Changing a parameter that isn't on the chain every sample


Sorry if this is a very easy solution - I searched for a few hours and wasn’t able to find a solution that I understood.

I was wondering if there was a way to introduce uncertainty in a parameter that is being used in the model, without adding it to the chain. For example, suppose I have a linear relationship between two parameters x and y, such that

y = Ax + B, where A = -0.006 +/- 0.001 and B = 1 +/- 0.04. I am sampling x and want to change A and B each chain sample so I can incorporate the uncertainty in my input parameters into the model uncertainty. Is there a way to do this? Thanks.

EDIT: Sorry all, it looks like my phrasing above was confusing. In pseudo-code, here’s what I want:

import numpy as np
import pymc3 as pm

# Dummy data
Y = np.arange(0, 50) + np.random.randn(50)

for sample in int(nburnin + nsamples):
    with pm.Model() as model:
        A = np.random.normal(-0.006, 0.001)
        B = np.random.normal(1.0, 0.04)

        y_true = pm.Data('y', Y)
        x = pm.Flat('x')
        y_syn = A*x + B
       #... augment likelihood to look at difference between y_true and y_syn ...
        trace = pm.sample(...)

Of course the above code wouldn’t work the way it is intended with PyMC3, but this demonstrates my point visually, I think.

I don’t want to use pm.Normal('A', mu=-0.006, sigma=0.001 and pm.Normal('B', mu=1, sigma=0.04) because (my understanding) is that this would sample those parameters to solve them in the MCMC. I just want the values and their uncertainties added into my model solving for x.

it depends on your statistical model. for example, if A is normally distributed, uncertainty is the ‘sigma’ parameter. (Note: I’m not sure if I understand your question properly!)

Not that I know of. But note that 1 chain is just 1 sampling of the model, so you could just perturb A and B between calls to pm.sample something like

for j in range(nchains):
    A += np.random.(...)   # I *think* += operates on the underlying memory rather than creating a new object
    B += np.random.(...)
    x_chains.append(pm.sample(..., chains=1))

1 Like

Can’t you just add a prior to A and B that has the noise distribution you want?

A_noisy = pm.Normal("A_noisy", A, 1)

Where the prior can be any distribution centered around your value A

This has the advantage that your sample can take into consideration gradient information. Otherwise you are in untested territory in PyMC3.

I think this is the closest thing to what I need, thanks. I also had the idea of perturbing the A & B each chain, but I thought I’d ask if there was a way to do it each sample.


Sorry for the late reply. Wouldn’t using A_noisy = pm.Normal("A_noisy", A, 1) allow the sampling to change the distribution of A over the chain? I would want my posterior distribution for A to be the same as its prior.

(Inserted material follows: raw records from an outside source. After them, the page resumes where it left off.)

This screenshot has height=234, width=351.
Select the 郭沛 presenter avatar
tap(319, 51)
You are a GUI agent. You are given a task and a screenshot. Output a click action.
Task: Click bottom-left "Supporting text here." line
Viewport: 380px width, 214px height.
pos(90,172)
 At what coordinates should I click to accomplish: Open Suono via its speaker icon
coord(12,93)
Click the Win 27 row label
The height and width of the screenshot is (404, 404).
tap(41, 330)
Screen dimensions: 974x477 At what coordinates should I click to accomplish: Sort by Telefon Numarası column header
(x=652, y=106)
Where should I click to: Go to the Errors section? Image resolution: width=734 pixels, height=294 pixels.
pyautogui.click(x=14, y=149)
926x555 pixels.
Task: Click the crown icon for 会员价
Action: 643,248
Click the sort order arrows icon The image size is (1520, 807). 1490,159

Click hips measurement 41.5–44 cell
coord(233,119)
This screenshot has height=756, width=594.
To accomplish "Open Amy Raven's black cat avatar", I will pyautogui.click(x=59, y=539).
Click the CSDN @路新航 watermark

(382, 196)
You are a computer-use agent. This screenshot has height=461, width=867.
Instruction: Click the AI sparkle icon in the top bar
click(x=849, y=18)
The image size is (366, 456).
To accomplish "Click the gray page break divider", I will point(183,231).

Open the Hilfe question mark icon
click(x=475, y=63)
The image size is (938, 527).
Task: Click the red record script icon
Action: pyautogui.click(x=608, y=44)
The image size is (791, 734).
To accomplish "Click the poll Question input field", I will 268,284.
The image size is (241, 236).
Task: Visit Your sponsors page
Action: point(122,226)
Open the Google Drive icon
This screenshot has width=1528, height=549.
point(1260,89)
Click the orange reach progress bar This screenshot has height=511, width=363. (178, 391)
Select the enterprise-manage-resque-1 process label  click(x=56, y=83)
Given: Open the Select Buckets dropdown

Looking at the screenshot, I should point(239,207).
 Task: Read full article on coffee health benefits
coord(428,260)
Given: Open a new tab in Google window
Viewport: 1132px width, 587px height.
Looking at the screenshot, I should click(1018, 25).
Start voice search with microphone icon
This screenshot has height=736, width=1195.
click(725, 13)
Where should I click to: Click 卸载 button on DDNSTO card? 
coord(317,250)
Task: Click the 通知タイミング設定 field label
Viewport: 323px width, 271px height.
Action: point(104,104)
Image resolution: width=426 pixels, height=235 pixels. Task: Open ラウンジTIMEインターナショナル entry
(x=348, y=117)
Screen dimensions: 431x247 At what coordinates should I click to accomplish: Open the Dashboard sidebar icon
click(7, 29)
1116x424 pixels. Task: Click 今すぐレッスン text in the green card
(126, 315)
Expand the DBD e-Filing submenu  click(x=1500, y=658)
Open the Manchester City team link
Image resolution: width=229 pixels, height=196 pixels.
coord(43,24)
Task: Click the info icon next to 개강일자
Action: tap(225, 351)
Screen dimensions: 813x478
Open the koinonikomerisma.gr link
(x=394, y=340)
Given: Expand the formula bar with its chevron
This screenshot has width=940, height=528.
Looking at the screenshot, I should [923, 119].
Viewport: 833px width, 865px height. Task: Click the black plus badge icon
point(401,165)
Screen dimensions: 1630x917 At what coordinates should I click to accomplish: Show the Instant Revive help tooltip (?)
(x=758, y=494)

I am not sure what your goal is. You want a prior that’s fixed but random? The way I would think about it would be to have fixed parameters (if the approximation is not too bad). So you don’t have a fixed A with a special pdf but a distribution with fixed parameters. Say A_mean = 10 and A_std = 1. Then A_noisy = pm.Normal("A_noisy", A_mean, A_std). The latter would change obviously during inference but A itself would be fixed as those are just numbers. Then the prior for A_noisy2 = pm.Normal("A_noisy", A_mean, A_std) in another context is exactly the same as A_noisy1 was. It’s a different way of thinking about it but I feel it achieves the same result, no? If you don’t like to force a Normal prior you can use something else.

Basically, I have two parameters A and B that have known value and uncertainty. I don’t need to sample in the MCMC, since their value is already determined. I would, however, like to incorporate their uncertainties into my model. Ideally, I would accomplish this by changing the A and B parameters each sample, but not updating these parameters each step.

I hope that makes more sense.

I think I understand the idea (although not the rationale). I really don’t know how wise it is to change things that pymc expects to be fixed during sampling.

I still feel that what you want is equivalent in practice to just resetting your prior of A every time you sample, but I might be missing something. How would the generative model for your data look like?

Actually I think you’re correct - resetting the prior each sample would achieve the same thing. I don’t see how to do that using pymc3.sample(), however.